En Ciencia y Salud hay una alegoría que ilustra esto. Un hombre es llevado “a juicio” por violar ciertas leyes de la salud. En un estilo similar a un proceso judicial, se presentan los argumentos para justificar su sufrimiento debido a la enfermedad. Los alegatos son muy conocidos: demasiado trabajo, falta de cuidado en las comidas y en las horas de descanso; contacto con alguien que estaba enfermo; síntomas físicos de origen dudoso son ignorados.
La semejanza de la creación con su Creador jamás ha cambiado ni cambiará.
Después de un período de tiempo se ve claramente que en este juicio se va a escuchar sólo un lado del caso. Sólo se admite la evidencia física; que es como decirle al lector que vivimos en una cultura en la que, cuando de asuntos de salud se trata, sólo lo que se ve, oye y siente con los sentidos físicos se considera digno de atención en lo que se refiere a la salud. El juicio termina cuando el hombre es sentenciado a sufrir. En otras palabras, se considera que su enfermedad es justificada porque no hizo ni dejó de hacer lo que requiere un estilo de vida saludable. Caso cerrado.
Pero la historia no termina allí.
Cuando parece que todo está perdido, la verdad espiritual se abre paso entre la desesperación del hombre y declara que su bienestar es inherente a su ser porque él es la semejanza de Dios.
De pronto surgen nuevos hechos sorprendentes que considerar. El mensaje de Dios, de la Verdad, es que el hombre es tan sano, tan naturalmente bueno, tan espiritual, tan saludable, como Dios lo ha hecho. Esta semejanza de la creación con su Creador jamás ha cambiado ni cambiará. Contrario a lo que se piensa convencionalmente, la materia no es la fuente ni el corruptor de la vida o la salud del hombre.

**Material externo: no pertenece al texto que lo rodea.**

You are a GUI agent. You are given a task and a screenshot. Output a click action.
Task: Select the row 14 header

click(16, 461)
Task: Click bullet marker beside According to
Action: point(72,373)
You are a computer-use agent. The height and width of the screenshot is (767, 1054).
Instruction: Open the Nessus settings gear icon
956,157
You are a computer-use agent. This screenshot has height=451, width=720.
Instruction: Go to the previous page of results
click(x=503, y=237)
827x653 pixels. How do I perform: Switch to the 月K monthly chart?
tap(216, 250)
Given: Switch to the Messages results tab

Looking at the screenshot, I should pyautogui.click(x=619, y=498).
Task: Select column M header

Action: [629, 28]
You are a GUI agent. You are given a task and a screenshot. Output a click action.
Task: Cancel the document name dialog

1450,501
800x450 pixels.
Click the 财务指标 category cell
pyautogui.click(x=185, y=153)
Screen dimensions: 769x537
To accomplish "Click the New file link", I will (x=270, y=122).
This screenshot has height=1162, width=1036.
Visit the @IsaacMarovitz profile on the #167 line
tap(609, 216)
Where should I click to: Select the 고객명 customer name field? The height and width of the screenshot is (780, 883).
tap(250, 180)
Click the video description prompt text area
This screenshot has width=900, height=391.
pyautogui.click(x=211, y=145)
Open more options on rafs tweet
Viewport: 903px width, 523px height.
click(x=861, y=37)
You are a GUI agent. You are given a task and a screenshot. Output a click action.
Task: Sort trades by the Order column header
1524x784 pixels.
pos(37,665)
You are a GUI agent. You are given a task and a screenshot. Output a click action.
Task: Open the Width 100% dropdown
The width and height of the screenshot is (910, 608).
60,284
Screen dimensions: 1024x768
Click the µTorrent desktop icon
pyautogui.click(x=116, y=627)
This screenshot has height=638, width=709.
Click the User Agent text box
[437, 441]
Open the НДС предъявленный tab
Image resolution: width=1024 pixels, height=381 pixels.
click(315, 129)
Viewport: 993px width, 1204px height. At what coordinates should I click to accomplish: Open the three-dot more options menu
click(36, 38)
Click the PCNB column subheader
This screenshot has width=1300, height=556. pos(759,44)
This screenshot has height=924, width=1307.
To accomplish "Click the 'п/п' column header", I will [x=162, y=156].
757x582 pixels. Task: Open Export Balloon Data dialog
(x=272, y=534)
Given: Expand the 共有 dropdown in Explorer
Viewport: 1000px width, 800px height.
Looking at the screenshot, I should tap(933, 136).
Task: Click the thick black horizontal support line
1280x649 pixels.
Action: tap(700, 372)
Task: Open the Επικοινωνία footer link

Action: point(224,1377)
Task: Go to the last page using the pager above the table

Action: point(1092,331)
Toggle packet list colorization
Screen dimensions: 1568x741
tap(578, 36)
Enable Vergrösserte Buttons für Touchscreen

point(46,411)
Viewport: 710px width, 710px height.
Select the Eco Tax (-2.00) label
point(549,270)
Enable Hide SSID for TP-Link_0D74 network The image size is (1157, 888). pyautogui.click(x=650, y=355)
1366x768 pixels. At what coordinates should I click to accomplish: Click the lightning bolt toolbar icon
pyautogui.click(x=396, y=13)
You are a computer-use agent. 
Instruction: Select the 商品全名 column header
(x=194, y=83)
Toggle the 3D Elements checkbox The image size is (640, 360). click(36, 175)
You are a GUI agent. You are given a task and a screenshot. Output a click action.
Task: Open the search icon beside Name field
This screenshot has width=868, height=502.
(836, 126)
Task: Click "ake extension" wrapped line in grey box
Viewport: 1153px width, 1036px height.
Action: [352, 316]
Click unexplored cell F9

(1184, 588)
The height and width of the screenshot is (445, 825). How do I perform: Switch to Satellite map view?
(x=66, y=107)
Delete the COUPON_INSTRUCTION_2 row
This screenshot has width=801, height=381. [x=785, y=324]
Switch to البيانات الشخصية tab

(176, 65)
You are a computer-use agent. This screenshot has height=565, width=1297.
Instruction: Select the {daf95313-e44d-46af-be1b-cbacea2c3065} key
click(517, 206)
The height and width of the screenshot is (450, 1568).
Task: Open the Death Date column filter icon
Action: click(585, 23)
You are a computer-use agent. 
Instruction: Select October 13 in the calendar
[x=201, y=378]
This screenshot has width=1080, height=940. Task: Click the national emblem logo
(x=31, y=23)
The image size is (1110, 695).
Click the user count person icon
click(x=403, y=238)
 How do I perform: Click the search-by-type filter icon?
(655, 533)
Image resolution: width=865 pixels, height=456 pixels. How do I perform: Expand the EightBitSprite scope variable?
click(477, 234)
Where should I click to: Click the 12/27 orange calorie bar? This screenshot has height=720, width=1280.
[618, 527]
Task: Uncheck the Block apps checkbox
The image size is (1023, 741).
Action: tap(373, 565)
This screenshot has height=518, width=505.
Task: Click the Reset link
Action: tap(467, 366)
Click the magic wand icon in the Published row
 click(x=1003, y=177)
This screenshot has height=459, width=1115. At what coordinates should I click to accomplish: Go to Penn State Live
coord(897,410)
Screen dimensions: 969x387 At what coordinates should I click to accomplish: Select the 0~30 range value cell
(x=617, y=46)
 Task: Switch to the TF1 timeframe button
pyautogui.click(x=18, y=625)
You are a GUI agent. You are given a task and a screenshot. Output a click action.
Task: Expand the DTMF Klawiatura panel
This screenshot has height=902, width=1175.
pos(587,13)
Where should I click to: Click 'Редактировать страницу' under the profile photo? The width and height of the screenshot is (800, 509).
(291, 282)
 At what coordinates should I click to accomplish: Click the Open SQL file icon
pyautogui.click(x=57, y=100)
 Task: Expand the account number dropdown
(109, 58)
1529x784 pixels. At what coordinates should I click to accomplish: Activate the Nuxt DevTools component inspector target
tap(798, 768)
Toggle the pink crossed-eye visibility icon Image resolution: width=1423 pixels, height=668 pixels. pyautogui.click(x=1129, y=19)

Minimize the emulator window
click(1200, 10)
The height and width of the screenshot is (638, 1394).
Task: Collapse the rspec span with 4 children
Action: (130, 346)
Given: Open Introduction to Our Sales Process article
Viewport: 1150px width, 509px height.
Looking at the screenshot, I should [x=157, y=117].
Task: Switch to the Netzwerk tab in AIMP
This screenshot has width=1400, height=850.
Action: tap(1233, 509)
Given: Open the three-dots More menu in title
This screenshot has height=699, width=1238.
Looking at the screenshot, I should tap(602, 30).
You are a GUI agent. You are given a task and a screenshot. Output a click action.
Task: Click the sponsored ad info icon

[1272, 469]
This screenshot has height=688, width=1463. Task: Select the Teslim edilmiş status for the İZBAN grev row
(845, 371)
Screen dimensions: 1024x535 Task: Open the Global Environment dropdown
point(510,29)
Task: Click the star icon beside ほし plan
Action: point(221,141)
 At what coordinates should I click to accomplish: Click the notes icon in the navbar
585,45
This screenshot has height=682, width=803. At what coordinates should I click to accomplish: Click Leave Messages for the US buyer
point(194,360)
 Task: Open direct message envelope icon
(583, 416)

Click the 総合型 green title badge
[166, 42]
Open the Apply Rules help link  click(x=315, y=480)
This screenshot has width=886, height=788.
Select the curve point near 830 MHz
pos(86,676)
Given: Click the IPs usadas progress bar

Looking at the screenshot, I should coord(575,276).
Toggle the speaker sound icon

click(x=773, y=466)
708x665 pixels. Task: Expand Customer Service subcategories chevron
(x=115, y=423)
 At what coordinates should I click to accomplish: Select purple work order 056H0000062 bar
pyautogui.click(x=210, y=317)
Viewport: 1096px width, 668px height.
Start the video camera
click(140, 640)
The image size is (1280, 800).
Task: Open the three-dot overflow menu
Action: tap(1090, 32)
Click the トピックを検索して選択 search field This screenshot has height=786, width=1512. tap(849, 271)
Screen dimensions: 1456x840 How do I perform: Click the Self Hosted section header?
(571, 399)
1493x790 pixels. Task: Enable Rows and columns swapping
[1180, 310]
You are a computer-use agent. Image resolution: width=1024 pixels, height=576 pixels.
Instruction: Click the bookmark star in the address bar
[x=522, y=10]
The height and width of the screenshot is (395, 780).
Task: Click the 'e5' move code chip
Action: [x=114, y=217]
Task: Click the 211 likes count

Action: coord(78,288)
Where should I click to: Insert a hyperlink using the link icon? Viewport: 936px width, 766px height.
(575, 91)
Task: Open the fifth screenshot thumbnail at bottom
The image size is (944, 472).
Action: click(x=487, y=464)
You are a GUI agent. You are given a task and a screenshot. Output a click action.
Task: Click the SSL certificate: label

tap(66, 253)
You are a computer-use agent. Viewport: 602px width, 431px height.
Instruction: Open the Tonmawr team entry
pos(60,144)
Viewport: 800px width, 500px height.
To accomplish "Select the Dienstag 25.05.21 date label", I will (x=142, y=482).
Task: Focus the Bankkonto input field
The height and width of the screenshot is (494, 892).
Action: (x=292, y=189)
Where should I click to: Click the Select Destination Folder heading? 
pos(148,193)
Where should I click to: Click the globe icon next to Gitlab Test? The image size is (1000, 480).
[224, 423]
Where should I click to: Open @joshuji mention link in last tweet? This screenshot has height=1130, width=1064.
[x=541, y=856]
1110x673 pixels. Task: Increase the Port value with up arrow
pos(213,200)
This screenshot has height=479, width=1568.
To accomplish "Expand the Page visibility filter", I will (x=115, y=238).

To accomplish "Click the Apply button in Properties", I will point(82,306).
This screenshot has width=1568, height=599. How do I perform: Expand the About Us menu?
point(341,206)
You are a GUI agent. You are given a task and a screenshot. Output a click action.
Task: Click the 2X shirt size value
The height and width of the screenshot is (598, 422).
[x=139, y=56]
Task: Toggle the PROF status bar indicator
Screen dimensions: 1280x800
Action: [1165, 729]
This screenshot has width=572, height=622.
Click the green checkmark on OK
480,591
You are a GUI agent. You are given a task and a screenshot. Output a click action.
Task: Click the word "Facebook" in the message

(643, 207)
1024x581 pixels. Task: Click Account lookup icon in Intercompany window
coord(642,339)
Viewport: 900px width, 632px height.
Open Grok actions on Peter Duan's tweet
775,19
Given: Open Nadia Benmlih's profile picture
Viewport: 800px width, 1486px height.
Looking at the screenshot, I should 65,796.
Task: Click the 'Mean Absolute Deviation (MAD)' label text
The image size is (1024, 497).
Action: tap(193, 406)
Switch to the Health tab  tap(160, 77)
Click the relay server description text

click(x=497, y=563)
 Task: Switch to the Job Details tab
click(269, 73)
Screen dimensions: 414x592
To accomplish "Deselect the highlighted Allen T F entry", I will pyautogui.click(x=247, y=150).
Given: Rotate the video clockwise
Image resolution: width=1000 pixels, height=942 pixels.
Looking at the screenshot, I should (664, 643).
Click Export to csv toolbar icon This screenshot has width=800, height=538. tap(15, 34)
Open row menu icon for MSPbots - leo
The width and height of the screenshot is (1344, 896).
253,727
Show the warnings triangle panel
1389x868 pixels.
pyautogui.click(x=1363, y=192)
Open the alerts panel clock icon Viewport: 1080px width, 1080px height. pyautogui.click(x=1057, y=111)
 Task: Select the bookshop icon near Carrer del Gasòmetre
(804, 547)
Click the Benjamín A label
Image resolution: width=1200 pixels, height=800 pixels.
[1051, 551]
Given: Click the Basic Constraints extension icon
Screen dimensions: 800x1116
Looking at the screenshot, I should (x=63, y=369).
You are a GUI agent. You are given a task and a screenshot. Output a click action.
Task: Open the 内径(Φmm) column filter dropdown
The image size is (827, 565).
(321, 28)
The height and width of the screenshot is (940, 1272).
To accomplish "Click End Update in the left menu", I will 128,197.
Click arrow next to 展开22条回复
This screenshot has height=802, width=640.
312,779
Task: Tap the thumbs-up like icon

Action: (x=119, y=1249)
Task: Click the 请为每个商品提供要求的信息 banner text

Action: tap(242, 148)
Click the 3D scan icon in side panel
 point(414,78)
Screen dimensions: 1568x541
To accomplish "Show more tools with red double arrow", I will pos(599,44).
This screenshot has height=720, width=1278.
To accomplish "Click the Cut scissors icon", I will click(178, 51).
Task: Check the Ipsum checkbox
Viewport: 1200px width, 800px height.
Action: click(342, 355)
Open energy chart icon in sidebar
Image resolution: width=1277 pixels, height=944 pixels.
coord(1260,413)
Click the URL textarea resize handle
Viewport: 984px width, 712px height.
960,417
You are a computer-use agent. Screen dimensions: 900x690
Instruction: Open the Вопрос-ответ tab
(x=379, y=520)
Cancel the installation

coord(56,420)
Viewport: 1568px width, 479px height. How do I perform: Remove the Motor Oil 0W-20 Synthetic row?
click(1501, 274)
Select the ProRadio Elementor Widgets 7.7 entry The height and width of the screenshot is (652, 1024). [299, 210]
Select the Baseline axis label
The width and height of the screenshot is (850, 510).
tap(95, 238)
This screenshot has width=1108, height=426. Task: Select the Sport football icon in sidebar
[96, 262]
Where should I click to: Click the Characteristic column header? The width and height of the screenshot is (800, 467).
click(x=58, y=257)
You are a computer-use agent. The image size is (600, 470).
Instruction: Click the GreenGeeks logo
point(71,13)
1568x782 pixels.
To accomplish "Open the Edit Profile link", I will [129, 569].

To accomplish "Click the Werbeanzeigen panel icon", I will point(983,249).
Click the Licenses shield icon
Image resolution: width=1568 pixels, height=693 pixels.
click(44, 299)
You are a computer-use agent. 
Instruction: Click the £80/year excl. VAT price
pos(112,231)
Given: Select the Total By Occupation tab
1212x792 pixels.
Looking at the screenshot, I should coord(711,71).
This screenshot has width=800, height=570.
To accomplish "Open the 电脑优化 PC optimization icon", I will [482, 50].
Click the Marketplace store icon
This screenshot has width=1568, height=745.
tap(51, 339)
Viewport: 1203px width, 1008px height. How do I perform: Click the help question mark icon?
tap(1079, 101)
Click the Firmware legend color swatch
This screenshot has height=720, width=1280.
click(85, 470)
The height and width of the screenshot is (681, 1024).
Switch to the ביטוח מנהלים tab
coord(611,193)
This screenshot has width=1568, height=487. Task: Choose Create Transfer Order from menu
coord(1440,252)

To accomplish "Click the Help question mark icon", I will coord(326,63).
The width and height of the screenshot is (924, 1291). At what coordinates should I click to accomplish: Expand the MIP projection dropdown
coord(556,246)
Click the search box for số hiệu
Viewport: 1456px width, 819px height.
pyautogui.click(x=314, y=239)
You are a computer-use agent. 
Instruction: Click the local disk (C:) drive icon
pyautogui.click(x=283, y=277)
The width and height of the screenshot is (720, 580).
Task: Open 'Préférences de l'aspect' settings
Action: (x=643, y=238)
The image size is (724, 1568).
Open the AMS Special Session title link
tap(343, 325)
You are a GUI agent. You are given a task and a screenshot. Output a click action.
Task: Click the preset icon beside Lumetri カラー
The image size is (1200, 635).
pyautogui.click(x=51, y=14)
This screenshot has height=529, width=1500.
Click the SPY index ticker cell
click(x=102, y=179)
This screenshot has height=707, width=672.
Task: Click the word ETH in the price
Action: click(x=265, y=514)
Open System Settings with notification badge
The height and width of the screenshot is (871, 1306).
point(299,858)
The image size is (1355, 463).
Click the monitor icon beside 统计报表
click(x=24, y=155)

Ante estos nuevos hechos, el peso de las convicciones del hombre cambia la inclinación de la balanza. El “juicio” al que él mismo se ha sometido, fue un proceso mental injusto. El veredicto de culpabilidad que ha aceptado no era la última palabra. Una sentencia de sufrimiento no tiene justificación alguna.
La historia culmina con un giro de 180 grados en la convicción del hombre. Se da cuenta de que no es culpable. Junto con esta liberada condición mental, su condición física vuelve a la normalidad.
Pero no se trata de contar una buena historia donde se combinan la justicia y la salud. Se trata de que la unión de la justicia y la salud es real, poderosa y benéfica. Nos puede hacer pasar de una sensación de impotencia a sentirnos investidos de autoridad, de la desesperación a la inspiración, y de la enfermedad a la salud. Los lectores tendrán así el valor para ponerse firmes, tomar el control de sus pensamientos y sentimientos, aceptar seriamente lo que Dios nos está indicando a todos sobre el bienestar permanente de Su creación, y reclamar su derecho a tener una vida saludable, que es otorgado por Dios. Nada puede ser más justo que eso.